_Goal of the exercise_
Starting at the line that contains "Click the first", return every line through the end of the entries below, exactly and with nothing else.

═════ Supplied data ═════

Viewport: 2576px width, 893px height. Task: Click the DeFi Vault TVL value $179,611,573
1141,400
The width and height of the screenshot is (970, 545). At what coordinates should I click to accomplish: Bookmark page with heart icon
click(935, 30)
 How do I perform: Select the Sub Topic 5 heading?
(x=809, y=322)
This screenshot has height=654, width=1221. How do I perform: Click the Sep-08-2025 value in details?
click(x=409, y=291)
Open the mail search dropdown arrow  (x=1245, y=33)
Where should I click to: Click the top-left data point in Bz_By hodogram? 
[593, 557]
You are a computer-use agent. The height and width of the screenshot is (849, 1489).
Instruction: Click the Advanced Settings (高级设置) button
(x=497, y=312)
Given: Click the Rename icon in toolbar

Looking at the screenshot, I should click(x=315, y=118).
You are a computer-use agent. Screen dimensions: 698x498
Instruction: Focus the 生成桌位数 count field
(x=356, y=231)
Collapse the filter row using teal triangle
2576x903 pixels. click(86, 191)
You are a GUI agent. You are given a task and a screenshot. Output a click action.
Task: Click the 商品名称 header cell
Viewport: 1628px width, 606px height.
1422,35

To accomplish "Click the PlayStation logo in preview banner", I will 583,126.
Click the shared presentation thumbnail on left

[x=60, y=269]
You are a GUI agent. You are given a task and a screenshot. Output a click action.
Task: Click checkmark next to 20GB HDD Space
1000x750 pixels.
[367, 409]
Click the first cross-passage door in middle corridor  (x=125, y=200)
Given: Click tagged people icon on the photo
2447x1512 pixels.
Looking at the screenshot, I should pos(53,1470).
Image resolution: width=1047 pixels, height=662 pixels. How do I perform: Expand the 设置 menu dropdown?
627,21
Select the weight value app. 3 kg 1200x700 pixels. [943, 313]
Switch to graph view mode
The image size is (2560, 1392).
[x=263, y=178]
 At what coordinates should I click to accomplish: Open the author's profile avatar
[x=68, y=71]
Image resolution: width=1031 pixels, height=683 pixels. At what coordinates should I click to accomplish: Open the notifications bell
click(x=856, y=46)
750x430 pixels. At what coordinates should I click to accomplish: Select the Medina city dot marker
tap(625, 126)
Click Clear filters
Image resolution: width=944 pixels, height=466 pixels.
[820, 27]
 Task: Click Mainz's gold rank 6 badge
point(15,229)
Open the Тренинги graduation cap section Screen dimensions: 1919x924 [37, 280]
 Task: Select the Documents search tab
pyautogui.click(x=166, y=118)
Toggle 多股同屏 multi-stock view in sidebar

═════

_Finished task_
Click the first cross-passage door in middle corridor  (x=125, y=200)
Given: Click tagged people icon on the photo
2447x1512 pixels.
Looking at the screenshot, I should pos(53,1470).
Image resolution: width=1047 pixels, height=662 pixels. How do I perform: Expand the 设置 menu dropdown?
627,21
Select the weight value app. 3 kg 1200x700 pixels. [943, 313]
Switch to graph view mode
The image size is (2560, 1392).
[x=263, y=178]
 At what coordinates should I click to accomplish: Open the author's profile avatar
[x=68, y=71]
Image resolution: width=1031 pixels, height=683 pixels. At what coordinates should I click to accomplish: Open the notifications bell
click(x=856, y=46)
750x430 pixels. At what coordinates should I click to accomplish: Select the Medina city dot marker
tap(625, 126)
Click Clear filters
Image resolution: width=944 pixels, height=466 pixels.
[820, 27]
 Task: Click Mainz's gold rank 6 badge
point(15,229)
Open the Тренинги graduation cap section Screen dimensions: 1919x924 [37, 280]
 Task: Select the Documents search tab
pyautogui.click(x=166, y=118)
Toggle 多股同屏 multi-stock view in sidebar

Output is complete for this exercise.